● 情報の活用:
a: インクレチン分泌に関する研究概要によると、Noc2はどの分子のエフェクター分子ですか。
b: インクレチン分泌に関する研究概要の本文が終わったところから、その続きを書きなさい。

● 原文抜粋:

* * * * * * * * *

Noc2によるインクレチン分泌制御の分子機構

Research Project

Project/Area Number 15K08176
Research InstitutionKobe University

Principal Investigator

柴崎 忠雄  神戸大学, 医学(系)研究科(研究院), 客員准教授 (00323436)

Co-Investigator(Kenkyū-buntansha) 高橋 晴美  神戸大学, 医学(系)研究科(研究院), 講師 (50546489)
Project Period (FY) 2015-04-01 – 2018-03-31
Keywordsインクレチン / 糖尿病 / GLP-1 / GIP / 膵β細胞 / 腸管内分泌細胞 / 血糖値 / インスリン
Outline of Annual Research Achievements

インクレチンホルモンであるGIPやGLP-1はグルコースなどの栄養素の摂取により腸管内分泌細胞から分泌され、膵臓β細胞に作用して強力にインスリン分泌を増強する。近年、インクレチン作用を利用して、新規の糖尿病治療薬が開発され、臨床で広く使用されている。インクレチンは血糖制御において極めて重要であるが、栄養素刺激によって惹起されるインクレチン分泌の分子機構はほとんど分かっていない。Rab3エフェクター分子であるNoc2は内分泌細胞、外分泌細胞での開口分泌制御において、鍵となる分子として機能する。本研究ではNoc2によるインクレチン分泌制御の分子機構を明らかにすることで、インクレチン分泌における「刺激分泌連関」の全容解明を目的とする。
具体的には、Noc2欠損マウスに食餌やグルコースを負荷し、血糖値および血清インスリン、血清GIP、GLP-1値を測定することでインクレチンによる血糖制御におけるNoc2の重要性の明らかにする。また、Noc2欠損マウスの腸管内分泌K細胞やL細胞におけるGIP顆粒やGLP-1顆粒の局在を解析するとともに、Noc2との共局在を検討し、Noc2と分泌顆粒の局在の関係を明らかにする。さらに、腸管内分泌細胞株に発現するNoc2をノックダウンした条件下、種々の栄養素によるインクレチン分泌および顆粒動態を解析し、Noc2を中心としたインクレチン顆粒の開口分泌の制御機構を解明する。

* * * * * * * * *

● データ一覧:
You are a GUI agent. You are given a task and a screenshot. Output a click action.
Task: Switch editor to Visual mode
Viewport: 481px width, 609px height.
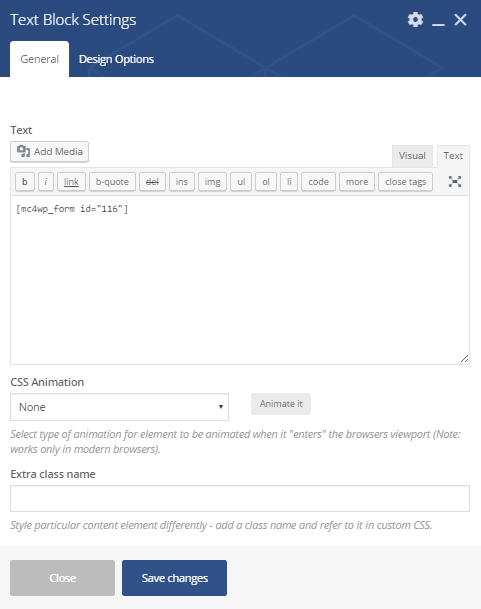click(x=412, y=156)
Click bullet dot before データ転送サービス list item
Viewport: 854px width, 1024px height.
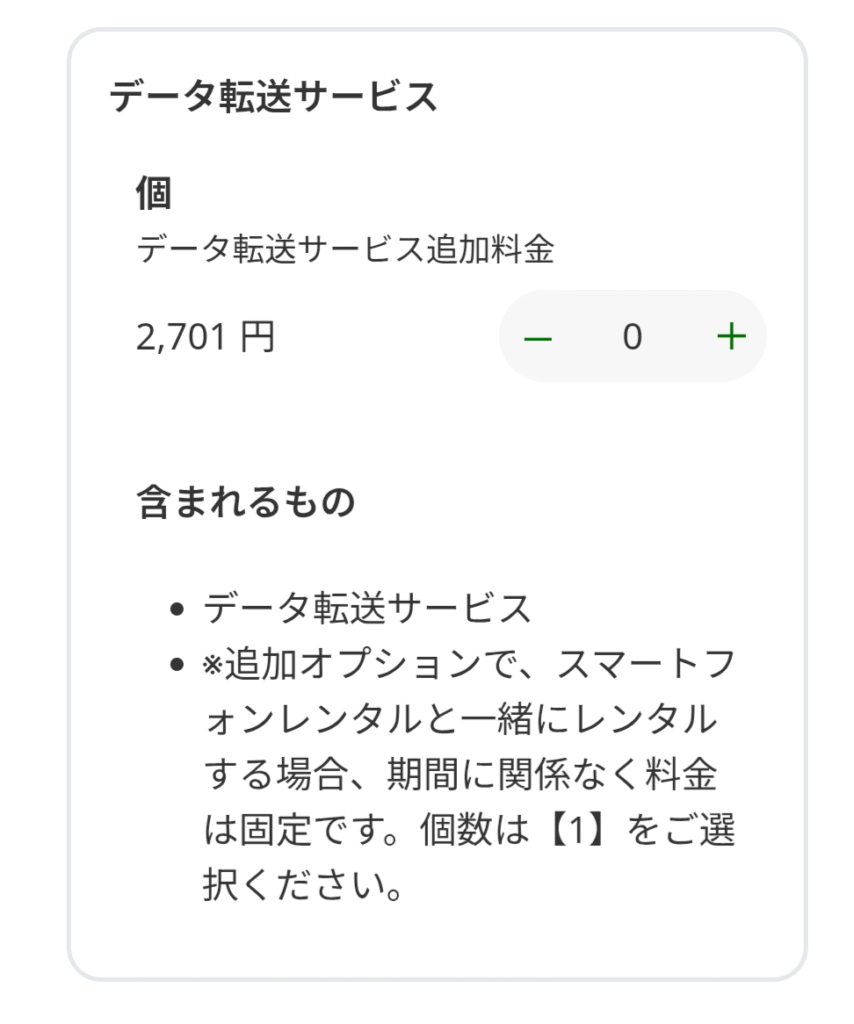[x=176, y=610]
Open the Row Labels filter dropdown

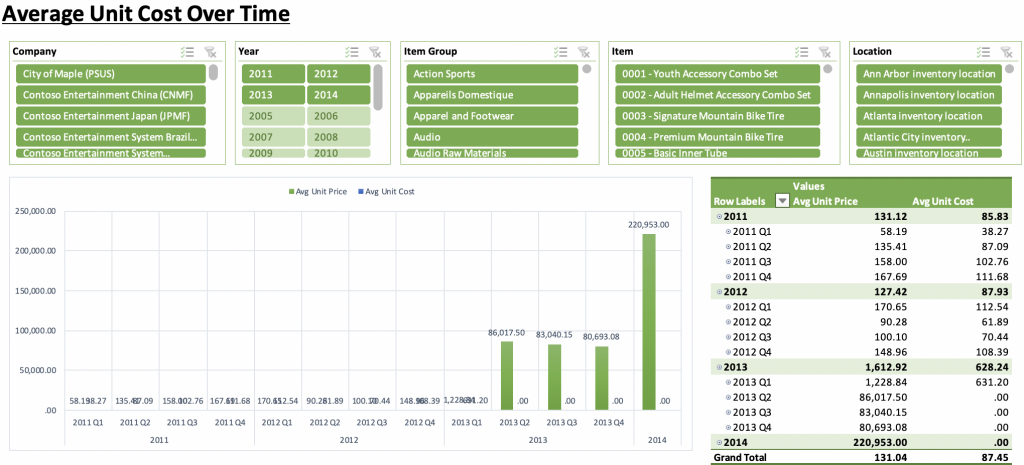point(783,201)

* * * * * * * * *

● 解答例:
a: Rab3

b:
Current Status of Research Progress
Current Status of Research Progress

2: Research has progressed on the whole more than it was originally planned.

Reason

Noc2欠損マウスの食餌負荷試験で認められる耐糖能障害の原因を明らかにするため、まず、食餌刺激後の血清GIP値およびGLP-1値を測定したところ、野生型マウスに比べて、有意に低下していた。一方、膵β細胞におけるGIPおよびGLP-1応答性が障害されているかを検討するためにグルコースとGIPあるいはGLP-1を同時負荷した時の耐糖能および血清インスリン値を測定したところ、Noc2欠損マウスと野生型マウスでほとんど差が認められなかった。したがって、腸管内分泌細胞からのGIP分泌とGLP-1分泌が障害されていることが示された。
次に腸管内分泌細胞株に発現する開口分泌関連分子について検討した。具体的には、マウス腸管内分泌細胞株GLUTagにおけるRab3やRab27、さらにはこれらのエフェクター分子の発現量をリアルタイムPCR法を用いて検討した。解析したRab3A、Rab3B、Rab3C、Rab3D、Rab27A、Rab27B、Noc2、Rim1alpha、Rim2alpha、Rabphilin、Granuphilinのうち、Rabタンパク質ではRab3Aが、エフェクター分子ではNoc2が主要な開口分泌関連分子であった。つまり、腸管内分泌細胞からインクレチン分泌にはRab3A/Noc2が重要であることが示唆された。

Strategy for Future Research Activity

1)Noc2欠損マウスの腸管内分泌細胞におけるインクレチン顆粒の局在解析
野生型マウスの膵外分泌腺、耳下腺、胃腺に存在する外分泌細胞の分泌顆粒は管腔側に局在するのに対し、Noc2欠損マウスではこれらの外分泌細胞に存在する分泌顆粒の著しい貯留が認められている。野生型マウスのK細胞やL細胞においてGIP顆粒とGLP-1顆粒はともに血管側に局在するが、Noc2が欠損するとこれらの分泌顆粒の局在がどのような影響を受けるかを検討し、GIP顆粒およびGLP-1顆粒の局在とNoc2の関係を免疫組織学的解析法を用いて明らかにする。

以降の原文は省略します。